Banks provide a safe place for depositors to store their money while providing a source of cash to borrowers who want to spend that money and pay it back at interest. 

But it is the social aspect of it that makes it all work – no one person could accomplish that by himself. It takes cooperation. Social cooperation.

The same can be said for insurance companies. They collect premiums from a large number of insureds and agree to pay the few that experience the protected catastrophe. What would happen if every insured house burned? There isn’t an insurance company in the world big enough to survive that. 

But that’s the whole point – all houses don’t burn down at once. Every bank depositor doesn’t want all their money at once. A large number of people, cooperating together, can provide for economic growth, or economic protection, in a way none of them could have done it alone. 

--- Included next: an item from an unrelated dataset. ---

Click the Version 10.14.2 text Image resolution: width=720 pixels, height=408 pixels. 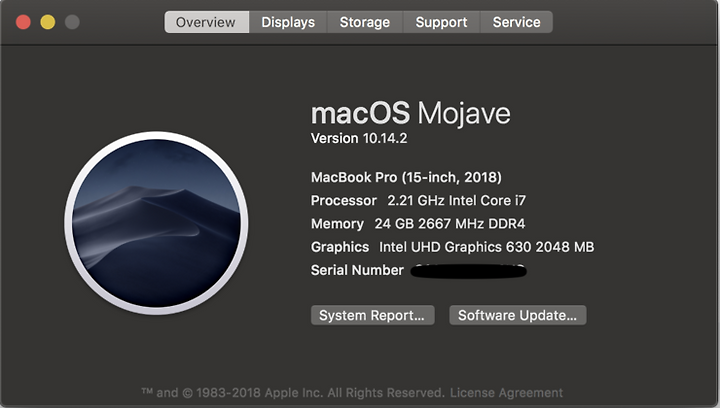(x=359, y=138)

The same could be said for mutual funds and other investment funds. Large numbers of people cooperate to achieve a degree of financial diversification (and therefore safety) complete unachievable by any but the wealthiest individuals. 

In many ways financial institutions provide the foundation and support superstructure that makes our lives, businesses and economies survive, thrive and reproduce. And they do it all by helping strangers cooperate. 

They were the original social networking sites.